0

I have an output tensor (both target and predicted) of dimension (32 x 8 x 5000). Here, the batch size is 32, the number of classes is 5000 and the number of points per batch is 8. I want to calculate CELoss on this in such a way that, the loss is computed for every point (across 5000 classes) and then averaged across the 8 points. How can I do this?

For clarity, there are 32 batch points in a batch (for bs=32). Each batch point has 8 vector points, and each vector point has 5000 classes. For a given batch, I wish to compute CELoss across all (8) vector points, compute their average and do so for all the batch points (32).

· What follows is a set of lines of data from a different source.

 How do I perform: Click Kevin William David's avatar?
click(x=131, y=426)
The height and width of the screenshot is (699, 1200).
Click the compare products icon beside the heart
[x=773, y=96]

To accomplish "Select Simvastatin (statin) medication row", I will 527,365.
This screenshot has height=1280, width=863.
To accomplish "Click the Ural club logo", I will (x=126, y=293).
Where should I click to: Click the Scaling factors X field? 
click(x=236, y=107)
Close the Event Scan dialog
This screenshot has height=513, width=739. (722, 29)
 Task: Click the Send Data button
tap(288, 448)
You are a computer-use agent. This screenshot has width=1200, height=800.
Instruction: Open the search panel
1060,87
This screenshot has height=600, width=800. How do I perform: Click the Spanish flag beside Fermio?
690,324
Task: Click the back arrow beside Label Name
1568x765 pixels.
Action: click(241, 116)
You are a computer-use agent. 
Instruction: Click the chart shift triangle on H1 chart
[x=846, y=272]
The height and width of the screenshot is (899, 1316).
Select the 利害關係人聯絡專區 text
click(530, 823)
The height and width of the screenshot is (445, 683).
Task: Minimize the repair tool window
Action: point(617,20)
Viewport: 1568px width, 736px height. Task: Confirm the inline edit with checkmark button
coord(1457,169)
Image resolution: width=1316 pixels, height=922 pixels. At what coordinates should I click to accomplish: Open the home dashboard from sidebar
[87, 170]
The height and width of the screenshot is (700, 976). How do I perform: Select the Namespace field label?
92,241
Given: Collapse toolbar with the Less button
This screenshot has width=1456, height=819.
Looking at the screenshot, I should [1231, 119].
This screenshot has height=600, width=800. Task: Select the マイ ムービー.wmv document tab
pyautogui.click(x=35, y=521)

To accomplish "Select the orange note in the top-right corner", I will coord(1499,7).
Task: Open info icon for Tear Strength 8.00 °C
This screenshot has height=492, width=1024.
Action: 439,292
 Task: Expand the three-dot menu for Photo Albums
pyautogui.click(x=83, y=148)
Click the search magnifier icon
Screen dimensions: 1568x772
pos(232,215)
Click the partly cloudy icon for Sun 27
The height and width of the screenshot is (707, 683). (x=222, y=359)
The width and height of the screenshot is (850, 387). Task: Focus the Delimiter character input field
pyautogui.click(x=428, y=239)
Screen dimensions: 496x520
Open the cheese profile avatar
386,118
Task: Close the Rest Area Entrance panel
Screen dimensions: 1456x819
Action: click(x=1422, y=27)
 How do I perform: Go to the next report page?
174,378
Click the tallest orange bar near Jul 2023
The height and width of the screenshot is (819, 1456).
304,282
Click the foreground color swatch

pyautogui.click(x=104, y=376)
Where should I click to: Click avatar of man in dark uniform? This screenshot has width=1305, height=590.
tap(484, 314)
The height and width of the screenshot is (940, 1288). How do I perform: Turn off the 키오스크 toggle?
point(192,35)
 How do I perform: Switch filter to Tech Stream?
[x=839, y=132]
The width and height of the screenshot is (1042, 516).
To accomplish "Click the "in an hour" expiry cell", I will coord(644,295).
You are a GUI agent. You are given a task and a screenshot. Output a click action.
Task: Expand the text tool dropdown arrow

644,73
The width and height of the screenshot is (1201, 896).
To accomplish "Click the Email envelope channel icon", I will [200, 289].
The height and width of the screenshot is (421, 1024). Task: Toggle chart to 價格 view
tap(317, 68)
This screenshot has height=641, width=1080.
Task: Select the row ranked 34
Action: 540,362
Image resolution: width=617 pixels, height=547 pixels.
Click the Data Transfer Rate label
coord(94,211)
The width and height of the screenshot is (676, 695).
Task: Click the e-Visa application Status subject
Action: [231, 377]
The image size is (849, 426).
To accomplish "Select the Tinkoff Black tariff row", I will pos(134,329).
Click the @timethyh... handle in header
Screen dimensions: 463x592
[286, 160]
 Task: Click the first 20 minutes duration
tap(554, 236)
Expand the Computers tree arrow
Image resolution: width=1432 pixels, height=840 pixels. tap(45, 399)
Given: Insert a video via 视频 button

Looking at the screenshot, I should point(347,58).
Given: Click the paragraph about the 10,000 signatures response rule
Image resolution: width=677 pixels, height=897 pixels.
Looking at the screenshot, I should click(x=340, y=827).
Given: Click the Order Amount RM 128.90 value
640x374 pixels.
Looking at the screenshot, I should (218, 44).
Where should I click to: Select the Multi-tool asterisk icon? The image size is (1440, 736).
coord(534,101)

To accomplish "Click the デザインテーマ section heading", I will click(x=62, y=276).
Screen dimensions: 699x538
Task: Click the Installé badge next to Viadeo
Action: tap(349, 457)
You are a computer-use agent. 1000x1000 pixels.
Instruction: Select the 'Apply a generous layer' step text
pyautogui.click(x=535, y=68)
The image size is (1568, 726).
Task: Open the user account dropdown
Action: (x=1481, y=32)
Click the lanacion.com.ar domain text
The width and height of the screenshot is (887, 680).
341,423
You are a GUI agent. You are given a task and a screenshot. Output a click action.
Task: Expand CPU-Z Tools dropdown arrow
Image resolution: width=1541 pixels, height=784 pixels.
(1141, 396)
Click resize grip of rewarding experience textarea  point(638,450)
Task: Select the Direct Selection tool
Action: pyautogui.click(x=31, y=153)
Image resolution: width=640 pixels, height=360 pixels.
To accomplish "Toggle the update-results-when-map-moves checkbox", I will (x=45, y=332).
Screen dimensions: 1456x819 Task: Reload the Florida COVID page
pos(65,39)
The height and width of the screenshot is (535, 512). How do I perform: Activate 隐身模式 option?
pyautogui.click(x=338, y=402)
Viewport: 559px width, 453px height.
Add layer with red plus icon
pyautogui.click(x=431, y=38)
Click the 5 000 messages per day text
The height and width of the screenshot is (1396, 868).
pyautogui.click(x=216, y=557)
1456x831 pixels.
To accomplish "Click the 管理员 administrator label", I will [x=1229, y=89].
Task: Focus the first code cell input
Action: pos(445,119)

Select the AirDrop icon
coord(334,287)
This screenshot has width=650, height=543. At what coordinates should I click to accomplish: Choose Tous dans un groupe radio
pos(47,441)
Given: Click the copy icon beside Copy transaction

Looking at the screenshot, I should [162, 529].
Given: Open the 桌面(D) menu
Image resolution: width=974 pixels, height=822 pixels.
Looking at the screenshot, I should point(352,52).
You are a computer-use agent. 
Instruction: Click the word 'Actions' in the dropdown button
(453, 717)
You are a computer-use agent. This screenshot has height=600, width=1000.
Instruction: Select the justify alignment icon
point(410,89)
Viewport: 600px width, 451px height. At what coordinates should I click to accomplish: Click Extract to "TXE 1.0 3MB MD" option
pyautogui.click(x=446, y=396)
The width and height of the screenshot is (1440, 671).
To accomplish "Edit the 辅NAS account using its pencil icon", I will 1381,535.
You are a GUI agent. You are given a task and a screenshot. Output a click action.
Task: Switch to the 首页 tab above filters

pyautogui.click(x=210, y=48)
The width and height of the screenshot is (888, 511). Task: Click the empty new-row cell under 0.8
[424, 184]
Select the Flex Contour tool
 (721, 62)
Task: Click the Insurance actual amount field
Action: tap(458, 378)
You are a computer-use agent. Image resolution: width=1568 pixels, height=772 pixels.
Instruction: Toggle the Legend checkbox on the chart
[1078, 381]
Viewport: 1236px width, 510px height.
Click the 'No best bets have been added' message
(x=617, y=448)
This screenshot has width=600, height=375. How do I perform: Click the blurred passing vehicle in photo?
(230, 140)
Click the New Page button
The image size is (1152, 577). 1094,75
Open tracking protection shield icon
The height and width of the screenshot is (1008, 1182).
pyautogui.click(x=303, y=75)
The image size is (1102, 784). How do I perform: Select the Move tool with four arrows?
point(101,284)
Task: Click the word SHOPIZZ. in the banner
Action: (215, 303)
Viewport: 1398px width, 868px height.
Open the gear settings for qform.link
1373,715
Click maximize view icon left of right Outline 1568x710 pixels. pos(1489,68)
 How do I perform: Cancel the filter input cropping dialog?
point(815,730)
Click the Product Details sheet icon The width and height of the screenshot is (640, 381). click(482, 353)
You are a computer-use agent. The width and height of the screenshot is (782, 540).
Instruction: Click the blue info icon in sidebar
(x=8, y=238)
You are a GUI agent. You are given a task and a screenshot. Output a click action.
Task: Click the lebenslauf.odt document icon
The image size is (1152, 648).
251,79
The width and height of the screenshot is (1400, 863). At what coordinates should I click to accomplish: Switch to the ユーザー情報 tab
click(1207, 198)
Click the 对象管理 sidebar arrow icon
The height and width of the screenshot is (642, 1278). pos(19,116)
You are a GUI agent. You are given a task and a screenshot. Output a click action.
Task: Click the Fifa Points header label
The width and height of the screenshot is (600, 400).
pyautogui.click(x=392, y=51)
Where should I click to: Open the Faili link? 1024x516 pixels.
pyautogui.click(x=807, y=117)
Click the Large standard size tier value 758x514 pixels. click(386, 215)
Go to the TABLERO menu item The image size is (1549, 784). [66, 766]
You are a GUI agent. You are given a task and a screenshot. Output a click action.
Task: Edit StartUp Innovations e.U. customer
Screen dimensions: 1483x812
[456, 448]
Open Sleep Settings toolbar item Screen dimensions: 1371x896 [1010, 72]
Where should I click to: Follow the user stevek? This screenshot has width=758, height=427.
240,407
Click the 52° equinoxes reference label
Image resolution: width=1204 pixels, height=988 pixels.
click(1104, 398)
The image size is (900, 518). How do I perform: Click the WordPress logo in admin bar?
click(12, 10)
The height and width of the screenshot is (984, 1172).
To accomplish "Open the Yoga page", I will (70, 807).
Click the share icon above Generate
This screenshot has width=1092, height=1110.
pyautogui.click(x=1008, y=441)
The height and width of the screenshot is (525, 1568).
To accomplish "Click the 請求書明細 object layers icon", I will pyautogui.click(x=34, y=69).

Let me know if my question isn’t clear or ambiguous.

For example:

op = torch.rand((4,3,5))

gt = torch.tensor([
    [[0,1,1,0,0],[0,0,1,0,0],[1,1,0,0,1]],
    [[1,1,0,0,1],[0,0,0,1,0],[0,0,1,0,0]],
    [[0,0,1,0,0],[1,1,1,1,0],[1,1,0,0,1]],
    [[1,1,0,0,1],[1,1,0,0,1],[1,0,0,0,0]]
])
helloworld
  • 150
  • 1
  • 7
  • can you provide a reproducible example with a reduced-size batch? – Salvatore Daniele Bianco Oct 10 '22 at 12:43
  • [Salvatore](https://stackoverflow.com/users/11728488/salvatore-daniele-bianco) I've updated the question. Let me know if something else would be needed – helloworld Oct 10 '22 at 14:14
  • sorry, but I expect to have a single true class in `gt` for each point of each element instead of multiple class in the vectors. Am I wrong? I mean that `gt.sum(dim=-1)` has to return a tensor of ones with shape `batch_size x points` – Salvatore Daniele Bianco Oct 10 '22 at 14:41
  • In this case, I'm expecting multiple true values for every point – helloworld Oct 10 '22 at 14:50
  • ok. In this case your problem is not to classify the points in 5000 classes. Your problem is to perform 5000 binary classifications. So you have to use binary cross entropy rather than multi-class cross entropy. Am I right? – Salvatore Daniele Bianco Oct 10 '22 at 14:57
  • Sorry for the confusion. In my case, i don't want to predict multiple classes at the same time. Rather, I'm looking for the model to predict any one/many of the ground truths – helloworld Oct 11 '22 at 05:33
  • Conceptually, a given sample in exactly one class (say, class 3), but for training purposes, predicting class 2 or 5 is still okay so the model isn't penalized too heavily. This explains the multiple 1s for a given example's ground truth. – helloworld Oct 11 '22 at 05:37
  • 1
    OK, but in this case simply you can't apply the cross-entropy loss. you should define a custom loss function based on this specific task. – Salvatore Daniele Bianco Oct 11 '22 at 08:22
  • Yeah. I'm stuck designing this custom loss in itself. There aren't a lot of resources for tasks similar to this – helloworld Oct 11 '22 at 08:50
  • I think the binary cross-entropy approach might work. – Salvatore Daniele Bianco Oct 12 '22 at 09:36
  • Won't BCE force the model to predict all classes? – helloworld Oct 12 '22 at 14:22
  • 1
    of course not. Conceptually it is like training 5000 separate binary classifiers optimized to predict the probability of each class independently from other classes. Try to train and over-fit a model in this way to see how it works. – Salvatore Daniele Bianco Oct 12 '22 at 15:08

1 Answers1

0

DATA

op = torch.rand((4,3,5))
gt = torch.tensor([
    [[0,1,1,0,0],[0,0,1,0,0],[1,1,0,0,1]],
    [[1,1,0,0,1],[0,0,0,1,0],[0,0,1,0,0]],
    [[0,0,1,0,0],[1,1,1,1,0],[1,1,0,0,1]],
    [[1,1,0,0,1],[1,1,0,0,1],[1,0,0,0,0]]
], dtype=torch.float)

Now, if your output is in [0,1] (if it is not please provide a Sigmoid activation at the end of your model) you can compute the binary cross-entropy losses (N_class values for each point of each element) in this way:

torch.nn.BCELoss(reduction="none")(op, gt)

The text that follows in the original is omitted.